Gekozen fragment —
/---

Aan deze procedure is door de rechtbank Den Haag het zaak- / rolnummer: C/09/637566 / KG ZA 22-966 toegekend. De zaak is behandeld door een rechter-plaatsvervanger uit die rechtbank.

1.De procedure

1.1.
Het verloop van de procedure blijkt uit:
  • de dagvaarding van 4 november 2022;
  • de producties EP01 tot en met EP25 van DivX, ingekomen ter griffie op 18 november 2022;
  • de akte overleggen producties van DivX, ingekomen ter griffie op 18 november 2022, met producties EP26 tot en met EP31;
  • de conclusie van antwoord, ingekomen ter griffie op 24 november 2022, met producties GP01 tot en met GP18;
  • de akte overleggen reactieve producties van DivX, ingekomen ter griffie op 29 november 2022, met producties EP32 tot en met EP38;
  • de akte houdende overlegging reactieve producties van Netflix c.s., ingekomen ter griffie op 2 december 2022, met producties GP19 tot en met GP26;
  • het proceskostenoverzicht van DivX, ingekomen ter griffie op 2 december 2022;
  • de pleitnota van DivX, ingekomen ter griffie op 5 december 2022;
  • de pleitnotities van Netflix c.s., ingekomen ter griffie op 5 december 2022;
  • de pleitnotities van Netflix c.s. inclusief de reactie op de pleitnota van DivX, ingekomen ter griffie op 7 december 2022;
  • de hybride mondelinge behandeling van 9 december 2022 in het gerechtsgebouw te Amsterdam;
  • de na de mondelinge behandeling aan de voorzieningenrechter toegestuurde schriftelijke repliek en dupliek zoals voorgedragen ter zitting.

\---

Schriftelijke opdracht a —
Kopieer de volledige gegevenslijst regel voor regel, zonder iets te veranderen.
Het fragment en de gegevenslijst zijn afkomstig uit verschillende bronnen.

(Items uit een gegevensbron)
/---

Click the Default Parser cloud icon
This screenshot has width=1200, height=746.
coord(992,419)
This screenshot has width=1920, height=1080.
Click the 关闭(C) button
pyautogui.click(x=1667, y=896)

\---

Schriftelijke opdracht b —
Schrijf het vervolg van het fragment over het verloop van de procedure bij de rechtbank Den Haag, aansluitend op de laatste zin die getoond wordt.

Schriftelijk antwoord a —
Click the Default Parser cloud icon
This screenshot has width=1200, height=746.
coord(992,419)
This screenshot has width=1920, height=1080.
Click the 关闭(C) button
pyautogui.click(x=1667, y=896)

Schriftelijk antwoord b —
1.2.
Vonnis is nader bepaald op heden.

2.De feiten

Partijen

2.1.
DivX is een onderneming die videocoderingstechnologie heeft ontwikkeld. DivX heeft een octrooiportefeuille van honderden octrooien. Zij biedt deze octrooiportefeuille in licentie aan. Daarnaast biedt DivX zogeheten ‘DivX-software’ aan, waarmee verschillende gecodeerde video’s kunnen worden gemaakt, verspreid en afgespeeld.
2.2.
Netflix c.s. is een bedrijf dat zich bezighoudt met het aanbieden van videostreamingdiensten en het produceren van videocontent (zoals series en films).
2.3.
Netflix International functioneert als het EMEA [1] -hoofdkantoor van Netflix. Zij levert streamingdiensten aan de Netflix-abonnees in Europa.
2.4.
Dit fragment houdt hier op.